A supply chain attack targeting the axios JavaScript library, which sees over 100 million downloads weekly, is attributed to a North Korean threat actor, according to security researchers.
Compromised this week, the npm account of an axios maintainer led to the introduction of a malicious dependency named plain-crypto-js. Although the malicious versions were removed within hours, the risk remains that many users downloaded the compromised version due to axios’s extensive usage.
Google Threat Intelligence Group researchers identified the malicious dependency as an obfuscated dropper that installs a backdoor called Waveshaper.v2 across Windows, Linux, and Mac systems. The attacker, tracked as UNC1069, has been active since at least 2018, with the newly discovered backdoor being an updated variant previously linked to this group.
Sophos researchers connected the attack to a North Korean hacking group known as Nickel Gladstone. “North Korean hackers have deep experience with supply chain attacks, which they’ve historically used to steal cryptocurrency,” said John Hultquist, chief analyst at GTIG. He added that the overall impact of this incident is still unknown but is expected to be significant.
Austin Larsen, principal threat analyst at GTIG, cautioned that users who downloaded axios versions 1.14.1 and 1.30.4 may have inadvertently executed a backdoor payload linked to the malicious dependency. According to a post on LinkedIn, the initial attack activity was staged 18 hours prior to deployment.
Step Security, which detected the attack, stated that the payloads were intentionally prepared for deployment across three operating systems. “Both release branches were poisoned within 39 minutes of each other,” researchers noted.
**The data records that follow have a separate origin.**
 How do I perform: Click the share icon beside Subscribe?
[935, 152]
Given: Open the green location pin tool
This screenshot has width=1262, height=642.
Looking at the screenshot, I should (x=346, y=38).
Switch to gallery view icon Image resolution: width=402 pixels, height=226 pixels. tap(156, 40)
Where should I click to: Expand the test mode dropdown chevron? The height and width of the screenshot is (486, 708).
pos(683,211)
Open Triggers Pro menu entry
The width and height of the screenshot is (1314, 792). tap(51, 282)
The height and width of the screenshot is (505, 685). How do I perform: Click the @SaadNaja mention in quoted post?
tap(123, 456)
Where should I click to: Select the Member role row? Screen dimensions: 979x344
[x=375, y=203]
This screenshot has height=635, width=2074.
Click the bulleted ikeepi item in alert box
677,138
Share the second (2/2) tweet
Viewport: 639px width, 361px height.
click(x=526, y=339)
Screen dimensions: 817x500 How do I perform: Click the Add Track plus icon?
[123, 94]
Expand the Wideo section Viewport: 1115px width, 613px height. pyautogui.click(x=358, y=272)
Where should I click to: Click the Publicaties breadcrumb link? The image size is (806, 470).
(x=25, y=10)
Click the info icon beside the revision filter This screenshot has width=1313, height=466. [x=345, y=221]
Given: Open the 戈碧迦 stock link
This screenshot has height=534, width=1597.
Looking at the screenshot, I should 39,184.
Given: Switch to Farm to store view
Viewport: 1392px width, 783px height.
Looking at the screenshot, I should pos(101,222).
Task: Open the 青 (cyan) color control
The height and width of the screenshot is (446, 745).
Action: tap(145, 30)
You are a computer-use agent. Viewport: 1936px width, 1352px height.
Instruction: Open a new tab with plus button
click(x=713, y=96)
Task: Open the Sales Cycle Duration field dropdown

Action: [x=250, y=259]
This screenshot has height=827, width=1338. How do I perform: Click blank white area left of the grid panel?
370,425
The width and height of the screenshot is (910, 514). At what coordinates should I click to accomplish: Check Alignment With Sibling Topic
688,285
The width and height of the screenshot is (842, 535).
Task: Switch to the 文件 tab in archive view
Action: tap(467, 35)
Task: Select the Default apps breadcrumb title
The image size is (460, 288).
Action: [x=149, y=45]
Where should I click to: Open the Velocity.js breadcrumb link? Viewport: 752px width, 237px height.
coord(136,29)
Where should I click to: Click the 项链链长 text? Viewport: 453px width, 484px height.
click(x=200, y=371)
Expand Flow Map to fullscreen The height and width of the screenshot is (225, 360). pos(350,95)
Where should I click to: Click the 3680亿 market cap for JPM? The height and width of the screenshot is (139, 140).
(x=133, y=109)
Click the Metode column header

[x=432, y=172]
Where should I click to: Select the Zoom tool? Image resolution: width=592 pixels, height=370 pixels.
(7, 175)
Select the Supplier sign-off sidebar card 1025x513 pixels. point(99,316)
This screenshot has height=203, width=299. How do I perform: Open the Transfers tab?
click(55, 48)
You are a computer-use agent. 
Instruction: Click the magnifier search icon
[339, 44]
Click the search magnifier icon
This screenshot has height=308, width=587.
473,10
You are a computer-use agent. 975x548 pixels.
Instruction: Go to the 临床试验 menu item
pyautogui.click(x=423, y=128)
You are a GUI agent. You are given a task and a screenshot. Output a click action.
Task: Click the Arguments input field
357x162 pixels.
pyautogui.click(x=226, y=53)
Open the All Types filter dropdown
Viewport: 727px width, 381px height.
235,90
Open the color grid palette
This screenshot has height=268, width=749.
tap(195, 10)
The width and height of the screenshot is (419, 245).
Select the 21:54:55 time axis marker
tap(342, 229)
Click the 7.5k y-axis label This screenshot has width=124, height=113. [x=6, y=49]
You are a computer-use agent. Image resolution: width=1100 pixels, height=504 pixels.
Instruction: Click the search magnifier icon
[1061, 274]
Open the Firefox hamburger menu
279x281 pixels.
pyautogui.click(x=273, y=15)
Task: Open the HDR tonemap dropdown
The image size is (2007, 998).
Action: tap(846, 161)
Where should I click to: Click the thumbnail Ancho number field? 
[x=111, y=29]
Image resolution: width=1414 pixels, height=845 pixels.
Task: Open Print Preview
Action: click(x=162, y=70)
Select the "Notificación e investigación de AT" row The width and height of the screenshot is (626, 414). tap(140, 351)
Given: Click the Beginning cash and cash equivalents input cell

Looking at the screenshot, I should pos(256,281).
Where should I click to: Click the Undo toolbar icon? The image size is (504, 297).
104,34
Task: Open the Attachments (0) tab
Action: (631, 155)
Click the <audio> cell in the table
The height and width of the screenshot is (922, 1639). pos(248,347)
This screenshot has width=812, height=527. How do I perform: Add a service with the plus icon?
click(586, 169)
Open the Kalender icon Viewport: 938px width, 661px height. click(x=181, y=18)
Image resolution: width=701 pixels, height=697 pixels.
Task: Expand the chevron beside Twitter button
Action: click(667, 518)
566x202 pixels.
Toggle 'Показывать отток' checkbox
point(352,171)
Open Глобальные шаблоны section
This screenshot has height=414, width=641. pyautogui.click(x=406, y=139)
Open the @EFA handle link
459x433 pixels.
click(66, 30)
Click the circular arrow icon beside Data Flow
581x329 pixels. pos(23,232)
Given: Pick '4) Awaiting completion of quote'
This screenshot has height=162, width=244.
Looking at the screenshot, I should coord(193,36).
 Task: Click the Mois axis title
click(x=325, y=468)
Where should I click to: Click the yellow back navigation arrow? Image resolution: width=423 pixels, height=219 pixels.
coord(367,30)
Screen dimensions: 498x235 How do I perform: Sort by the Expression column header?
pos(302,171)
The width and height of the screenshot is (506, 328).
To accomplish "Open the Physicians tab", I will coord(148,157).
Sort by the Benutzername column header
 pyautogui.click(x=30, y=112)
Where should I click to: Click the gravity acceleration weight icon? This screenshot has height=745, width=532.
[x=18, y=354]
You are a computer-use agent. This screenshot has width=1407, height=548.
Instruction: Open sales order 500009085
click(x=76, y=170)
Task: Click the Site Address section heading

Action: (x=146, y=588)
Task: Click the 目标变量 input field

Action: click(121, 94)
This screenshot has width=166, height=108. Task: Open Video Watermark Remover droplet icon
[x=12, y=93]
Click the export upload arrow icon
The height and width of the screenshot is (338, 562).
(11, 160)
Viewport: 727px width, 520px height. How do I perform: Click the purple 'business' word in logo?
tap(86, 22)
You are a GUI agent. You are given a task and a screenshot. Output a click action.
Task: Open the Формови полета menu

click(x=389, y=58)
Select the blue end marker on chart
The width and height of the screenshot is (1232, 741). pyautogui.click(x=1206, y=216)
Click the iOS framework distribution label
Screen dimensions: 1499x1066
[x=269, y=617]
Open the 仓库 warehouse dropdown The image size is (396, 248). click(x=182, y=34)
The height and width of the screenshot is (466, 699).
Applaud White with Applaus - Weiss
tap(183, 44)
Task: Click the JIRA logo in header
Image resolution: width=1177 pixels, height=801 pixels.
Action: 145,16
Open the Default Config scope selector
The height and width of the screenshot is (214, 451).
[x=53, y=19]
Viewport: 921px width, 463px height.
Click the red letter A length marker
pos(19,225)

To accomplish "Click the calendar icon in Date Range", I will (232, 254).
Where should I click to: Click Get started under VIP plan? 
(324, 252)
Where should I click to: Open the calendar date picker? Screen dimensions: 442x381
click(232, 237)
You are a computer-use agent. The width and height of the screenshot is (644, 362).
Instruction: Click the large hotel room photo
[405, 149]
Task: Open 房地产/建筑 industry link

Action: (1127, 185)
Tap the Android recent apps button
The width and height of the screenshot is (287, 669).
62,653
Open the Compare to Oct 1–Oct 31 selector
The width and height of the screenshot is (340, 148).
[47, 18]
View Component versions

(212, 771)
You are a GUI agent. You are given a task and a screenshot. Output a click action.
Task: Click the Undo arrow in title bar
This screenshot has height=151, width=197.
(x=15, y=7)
The attacker compromised the npm account of maintainer jasonsaayman, changing the registered email to one controlled by the threat actor.
This malicious artifact was designed to self-destruct after execution. Research teams characterized the attack as one of the “most operationally sophisticated supply chain attacks ever documented” against a major npm package.
John Hammond, senior principal security researcher at Huntress, warned of potential downstream effects for organizations utilizing Node.js or JavaScript-based software relying on the axios component. “Unfortunately, the full effects are dynamic and still being uncovered,” Hammond stated, indicating the widespread implications for various software environments.
The axios compromise is part of a worrying trend of supply chain attacks, with another recent incident involving Trivy, an open-source tool from Aqua Security, linked to a threat actor identified as TeamPCB. Charles Carmakal, CTO at Mandiant Consulting, revealed that thousands of stolen credentials have emerged as a result of these recent supply chain breaches, warning of possible future compromises, ransomware, and crypto thefts.